In December 2010, I wrote a hard-hitting investigative piece debunking a rumor that Academy Award winner (and consistent nominee) Hans Zimmer (IMDb) was definitely going to score the Christopher Nolan-produced, Zack Snyder-directed Superman relaunch, MAN OF STEEL, based solely on a comment he made. At the time, Zimmer was only thinking out loud when asked about the possibility, but several sites ran with it as if it were gospel.
As of this week, it is.
Variety reports that Nolan’s go-to musical maestro will indeed score MAN OF STEEL. Zimmer hasn’t spoken publicly yet about getting the gig, but we can revisit the composer’s original pondering that started the rumor mill churning way back in 2010:
“It’s a hard one,” mused Zimmer, “but I followed one of the most iconic things on ‘Batman’ with Chris as well, and it’s the same thing. You are allowed to reinvent, but you have to try to be as good or at least as iconic and it has to resonate and it has to become a part of the zeitgeist. That’s the job. On ‘Gladiator’ I remember people always talking about ‘Spartacus’ and I kept telling them, ‘When you saw ‘Spartacus’ and how it affected it you, that’s how I want a modern audience to be affected by what we do now.’ So I think ultimately you’re supposed to reinvent.”
My fellow Gentlemen and I spoke at length about this in a recent podcast. MAN OF STEEL needs to have its own theme. On the other hand, it needs to be as big and as iconic as the infinitely memorable John Williams score (which remains my favorite movie music of all time). Based on his track record, Zimmer will undoubtedly deliver.

* * * *

◆ Exercise:
Please carry on the article above about Hans Zimmer scoring MAN OF STEEL, picking up right after its final sentence.

* * * *

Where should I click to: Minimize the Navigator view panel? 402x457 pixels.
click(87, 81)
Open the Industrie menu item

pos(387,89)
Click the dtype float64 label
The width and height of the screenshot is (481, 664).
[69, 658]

* * * *

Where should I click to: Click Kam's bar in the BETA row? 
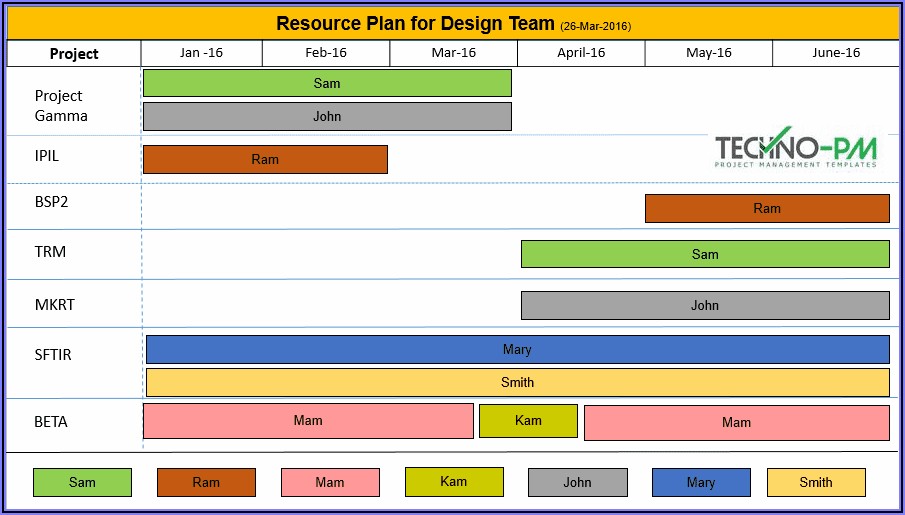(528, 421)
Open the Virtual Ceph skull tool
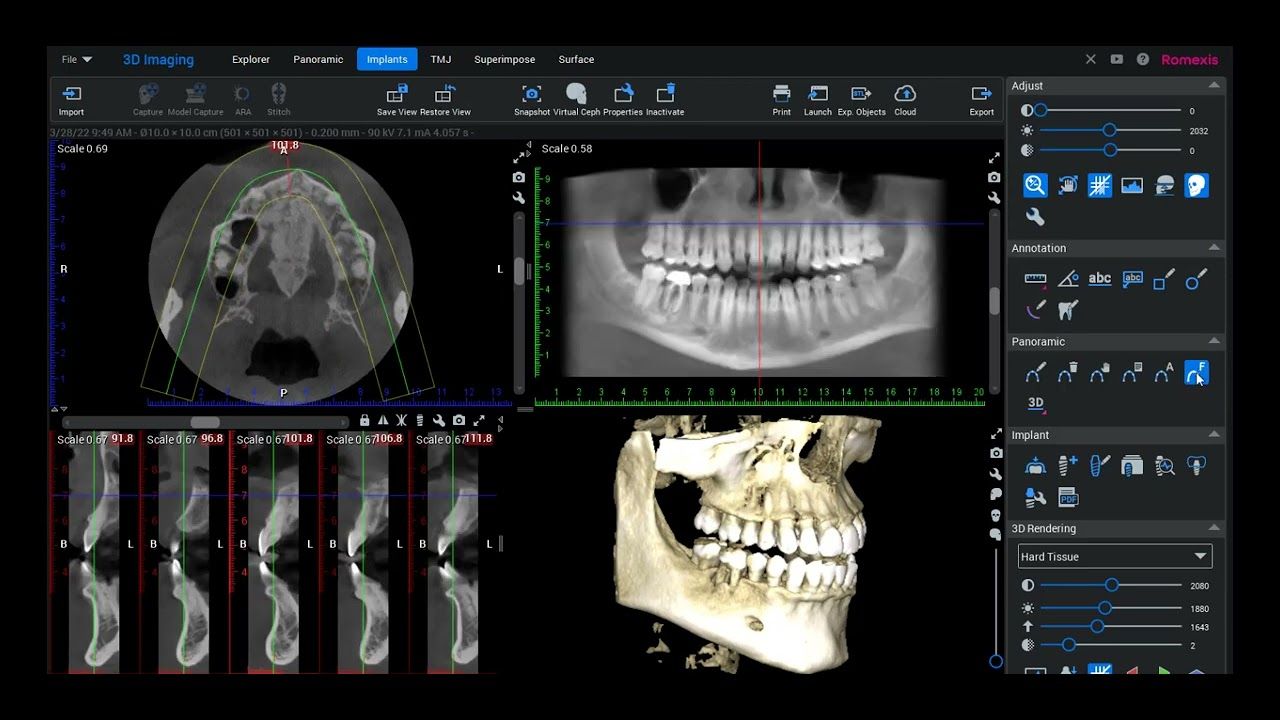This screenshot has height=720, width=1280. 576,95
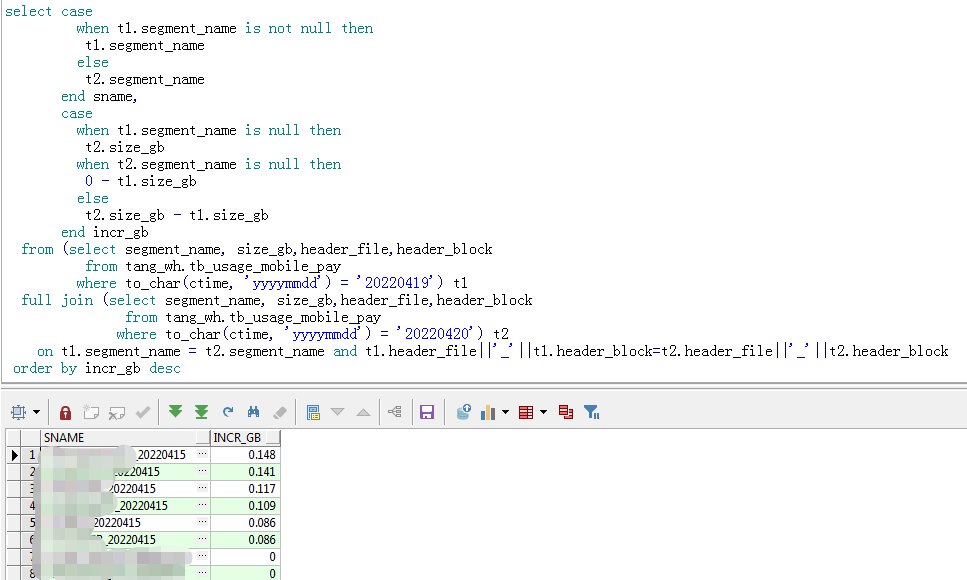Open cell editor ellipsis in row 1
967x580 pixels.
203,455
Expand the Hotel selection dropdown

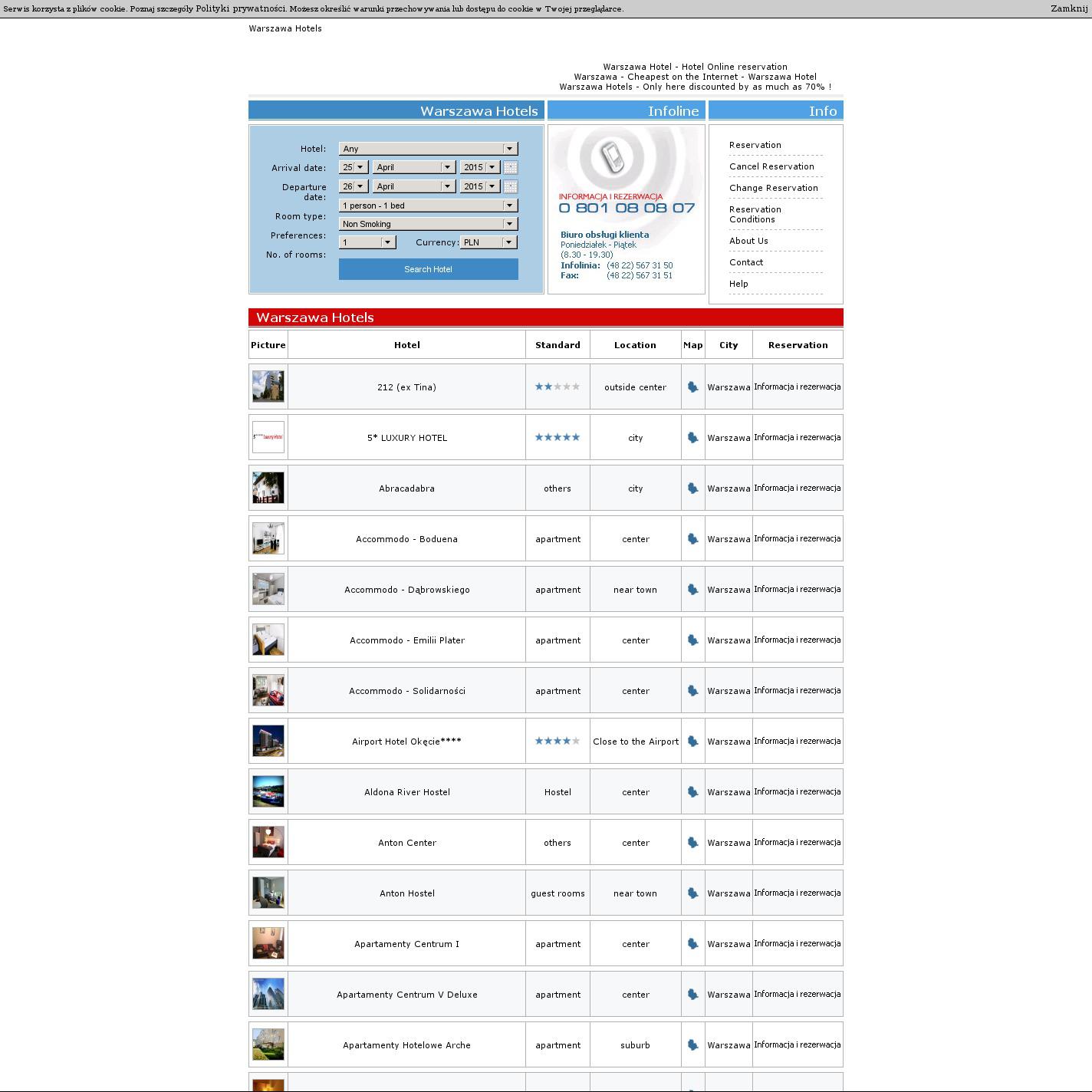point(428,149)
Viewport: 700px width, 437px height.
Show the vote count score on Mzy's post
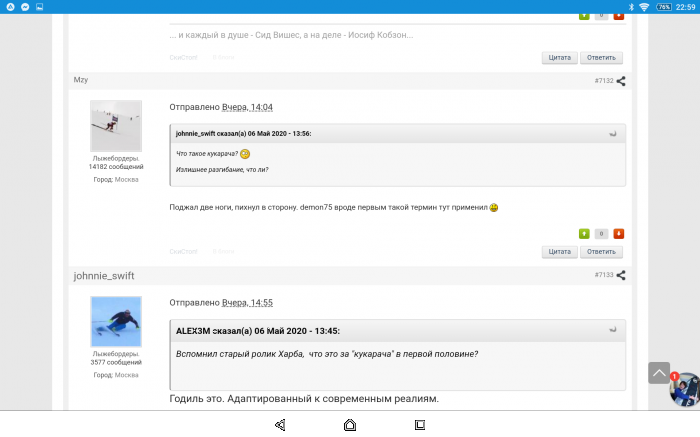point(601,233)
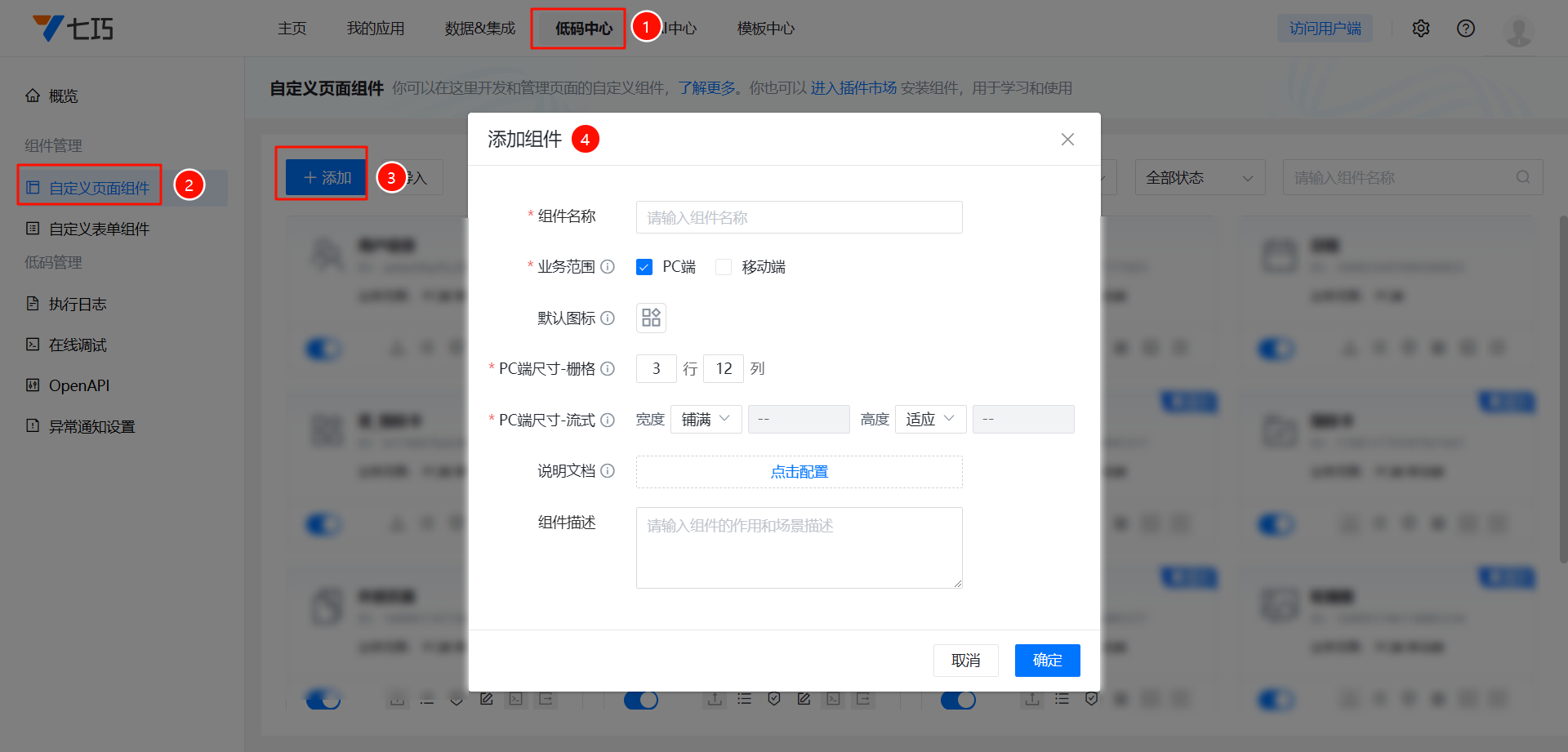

* * * *

◆ Result of this exercise:
Still no official word on when we’ll get our first trailer, but the good folks at Warner Bros. do have a Batman movie coming out in a month … and we’d still love to see an IMAX prologue before THE HOBBIT in December.
MAN OF STEEL stars Henry Cavill as Superman/Clark Kent, Amy Adams as Lois Lane, Michael Shannon as General Zod and Antje Traue as his evil lieutenant Faora, Diane Lane and Kevin Costner as Clark’s adoptive Earth parents Martha and Jonathan Kent, Russell Crowe and Ayelet Zurer as his biological family Jor-El and Lara Lor-Van, Laurence Fishburne as Daily Planet editor Perry White, Richard Schiff as Dr. Emil Hamilton, and Christopher Meloni and Harry Lennix as military men called in to see what all these flying space people are carrying on about. And that’s how you cast a movie.